Abstract

The classification and detection of traffic status plays a vital role in the urban smart transportation system. The classification and mastery of the traffic status at different time periods and sections will help the traffic management department to optimize road management and implement rescue in real time. Travelers can follow the traffic conditions. We choose the best route to effectively improve travel efficiency and safety. However, due to factors such as weather, time of day, lighting, and sample labeling costs, the existing classification methods are insufficient in real time and detection accuracy to meet application requirements. In order to solve this problem, this article aims to effectively transfer and apply the pretrained model learned on large-scale image data sets to small-sample road traffic data sets. By sharing common visual features, model weight parameter migration, and fine-tuning, the road is finally optimized. Traffic conditions classification is based on Traffic-Net. Experiments show that the method in this article can not only obtain a prediction accuracy of more than 96% but also can effectively reduce the model training time and meet the needs of practical applications.

1. Introduction

The problem of traffic congestion has become a worldwide problem. There are many factors that cause traffic congestion, including the rapid increase in the number of vehicles, insufficient rationalization of road planning, irregular driving behavior, and traffic lights. The resulting traffic delays, increased fuel consumption, and traffic accidents seriously affect people’s travel safety and hinder urban development. Peak commuting, bad weather, and holiday travel are usually high periods of road congestion and secondary accidents. If we can collect enough data to accurately describe and classify urban traffic conditions and analyze the main causes of traffic congestion and secondary accidents, especially when traffic emergencies occur, rapid access to information is a key factor in organizing an optimal response; therefore, monitoring the area of the effective detection of traffic status is crucial for road traffic management. In recent years, a great deal of works have been done on traffic classification modeling, path planning, and in the broader area of transportation, where path planning algorithm [1] and energy-efficient information collection [2] are an emerging key supporting technology in the field of intelligence transportation. Many road path planning modeling and information collection methods [14] have been developed to understand the causes of road traffic congestion and to prevent and manage road congestion.
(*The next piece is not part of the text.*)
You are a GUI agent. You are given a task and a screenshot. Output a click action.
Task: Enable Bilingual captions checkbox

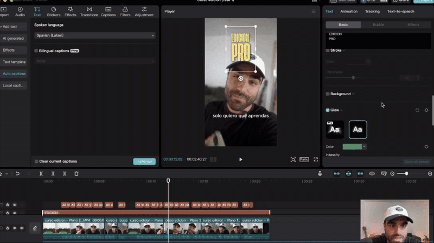[x=36, y=51]
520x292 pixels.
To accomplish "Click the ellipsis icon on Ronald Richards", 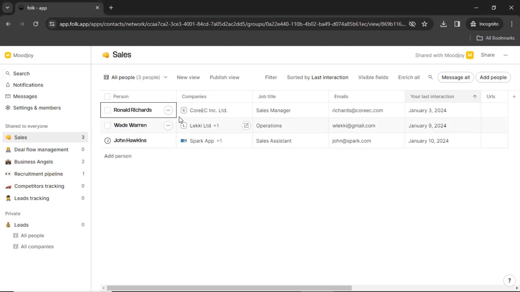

Our focus in this article is on the road traffic condition classification prediction using transfer learning approaches. At present, the solutions to the traffic condition classification problem can be summarized into two major categories of traffic condition classification methods that rely on the traditional manual feature representation and automatic feature extraction that rely on the deep neural network models.

Traditional image classification models mainly rely on manual feature representations, and such methods perform behavioral classification recognition by interframe difference, HOG (histogram of orientation gradients), feature back subtraction, hybrid Gaussian modeling, optical flow, and other [5, 6] feature representations and then train SVM (support vector machines) classifiers [7, 8] based on the feature representations. The support vector machine classifier approach is based on statistical learning theory with low prediction accuracy and limitations of data sample dependence and strict requirement of identical distribution for training and testing samples. Subject to the shortcomings of manual feature representation and SVM classification models, such methods cannot meet the application requirements in terms of accuracy and real-time performance.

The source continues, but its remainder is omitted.